- Extract
────
Overview:
In this article, I would like to show you the difference between the Kubernetes Liveness probe vs Readiness probe which we use in the Pod deployments yaml to monitor the health of the pods in the Kubernetes cluster.
Need For Probes:
Pod is a collection of 1 or more docker containers. It is an atomic unit of scaling in Kubernetes. Pod has a life-cycle with multiple phases. For example, When we deploy a pod in the Kubernetes cluster, Kubernetes has to start from scheduling the pod in one of the nodes in the cluster, pulling the docker image, starting a container and ensuring that containers are ready to serve the traffic etc!
────
- Collected material

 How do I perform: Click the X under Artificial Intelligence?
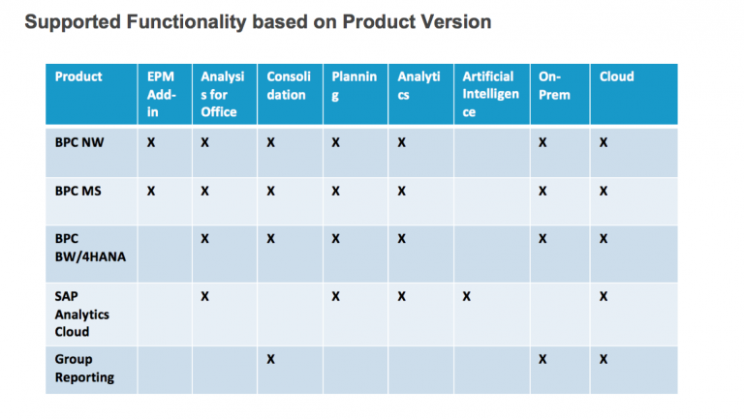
────
- What you need to do
Answer these questions from the text above on Kubernetes probes:
(a) Which two probes does the article compare?
(b) What is a Pod a collection of?
(c) What kind of unit is a Pod in Kubernetes?

- Answer to this problem
(a) The Liveness probe and the Readiness probe.
(b) One or more docker containers.
(c) An atomic unit of scaling.